Reality, it’s one of those things that we all feel we mostly have a handle on. Most of the time, when someone asks you “Who are you?” you probably have a reasonable answer. You’re somebody’s friend, you’re someone who does a particular thing, you’re someone who has certain physical attributes, certain personality traits. You’re a big venn diagram of all of these things, and in the center of that diagram, is your sense of self, your sense of who you are.
When it comes to Virtual Reality, however, that becomes a different question with a vastly different answer – an answer you may not even know, yet. I’ve been spending quite a lot of time lately in a few different Social VR applications. Each one has a different approach to how you appear to others, and to yourself. Rec Room, for example, has a lot of customization options to allow you to change hair, accessories, and your shirt, and you appear to others as a fairly cartoonish head, hands and torso – so you can look how you want, as long as how you want to appear is not realistic at all. Your eyes and other facial features are 2D, drawn on.
BigScreen on the other hand, limits you further in some respects, giving you just a head and hands, though now you do have more realistic facial features – still in the stylized realm, but you feel a little less like you’re talking to a cartoon, and again, things like hairstyle, skin color, eye shape, accessories are all customizable.
Then there’s Altspace. In Altspace you’re pretty limited – there are a few different robot avatars, including one that’s basically a colored q-tip, a masculine robot, and a stylized female and male avatar. Customization here is quite limited – your only options are to change the color of your robot, or the color of your humanoid avatar. All the humans look basically the same, though, very little individuality is possible here.
Finally the other place I’ve been spending some time lately is High Fidelity. The default avatars here are pretty limited too – there’s a generic space alien default, and a couple of female and male avatars on the market place there, but one of the interesting things here is that you can also upload your own avatar.

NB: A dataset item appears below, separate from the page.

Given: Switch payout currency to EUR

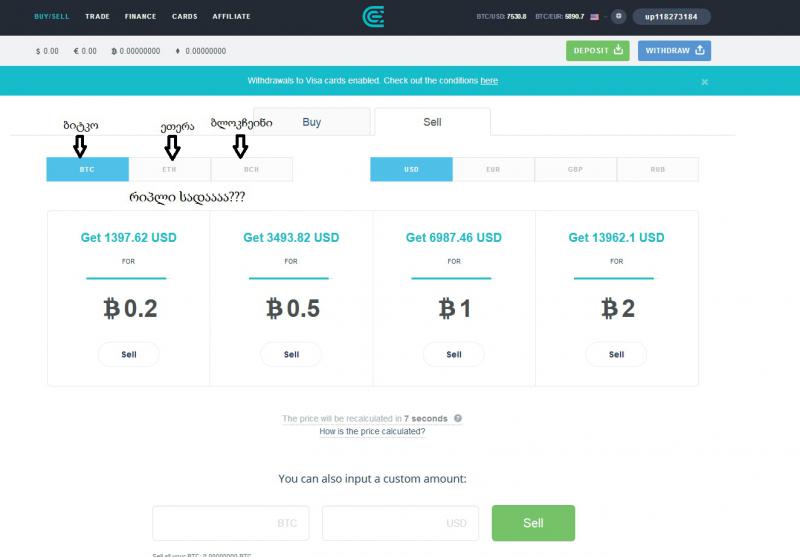Looking at the screenshot, I should [x=493, y=170].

Of the avatars available, two of them are very realistic human scans, that move quite believably as the user talks. It’s easy to forget that the person you’re talking to doesn’t actually look like that in reality. One of the things that it’s possible for you to do, in High Fidelity though, is to upload a 3D scan of yourself, and to walk around in Virtual Reality as your own self. There’s also a separate company working on allowing you to play as your own 3D scanned person in a lot of different game experiences – including things like Skyrim. The company in question, Uraniom recently made a miniom of me – their name for your scanned avatar. The thing is, it’s both great, because the avatar really looks realistically like me, and also terrible, because it really looks realistically like me.
I’m not sure that I want to play as a realistic version of myself in virtual reality, because one of the appealing parts of VR is the ability to not be yourself. I also have an avatar in High Fidelity that’s a more stylized version of me based on a scan. I’m more comfortable with that, because it looks like me, but not too much. Other people I’ve talked to, though, don’t want to ever look like themselves in VR, but they’d much rather look like an avatar that they may have identified with for a really long time – it may not look like the Reality version of themselves, but it still represents, to them, who they are.

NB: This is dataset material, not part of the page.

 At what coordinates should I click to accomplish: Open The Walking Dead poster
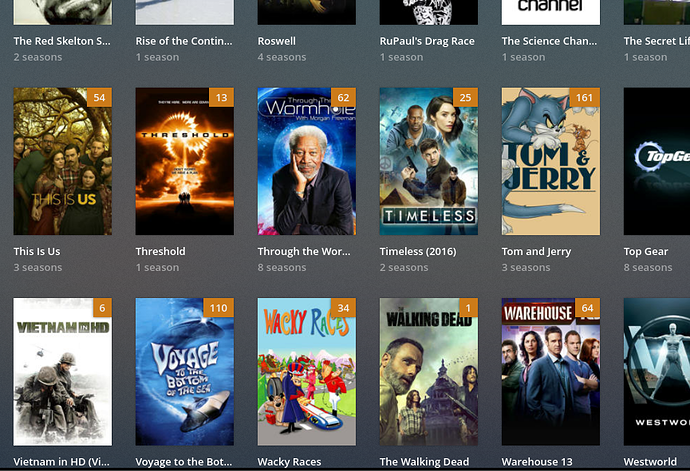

There are other things to consider, too, when deciding if you want to be yourself in VR or not. In the real world, you can’t choose your ethnicity – or at least, you can’t choose what your ethnicity appears to be to those around you. In VR, though, you can choose to avoid the negative connotations of being black, or being female, at least visually (verbally could be another thing entirely). If you can do so, do you? How much of your identity is tied up in your gender or skin color? How about if you’re an amputee, would you decide to make your avatar reflect that? Or would you rather have all four limbs if that’s a possibility for you in virtuality? I don’t have an answer for any of these questions, partly because I think that this is something that people will decide for themselves, based on the limitations of each system. I do think that your behavior in some way is governed by how you, and others, are represented. The more realistic the avatar, the more likely someone is to treat you exactly as if you are standing in front of them – the more generic you appear, the more stylized, the less likely it is that you will feel real to the other person. We’re hardwired biologically to recognize faces, to look someone else in the eyes and recognize that there is a person inside there. If I decide to be a kitten in VR, does that detract from how other people see me? If one day, my job involves attending meetings in VR, if I don’t look like me, is that a deal breaker? Will wearing your own skin one day be the same as those jobs where you must wear a uniform? What if I just want to be a slightly prettier, more appealing version of myself? If we can all be super attractive in VR, will we never return to reality, because your meat suit isn’t as appealing as your real life suit?
I don’t have the answer to any of these questions – but I do think that the skin we wear will determine how we are treated in VR, and so determining who we are, and how we as designers and developers allow people to represent themselves, will have ongoing implications for things like community management in the long term. When we allow people to answer the question “Who am I?” with a wide variety of options, it may be that we end up with a whole different virtual society that looks nothing like anything in existence right now. And given current events, maybe that’s a good thing.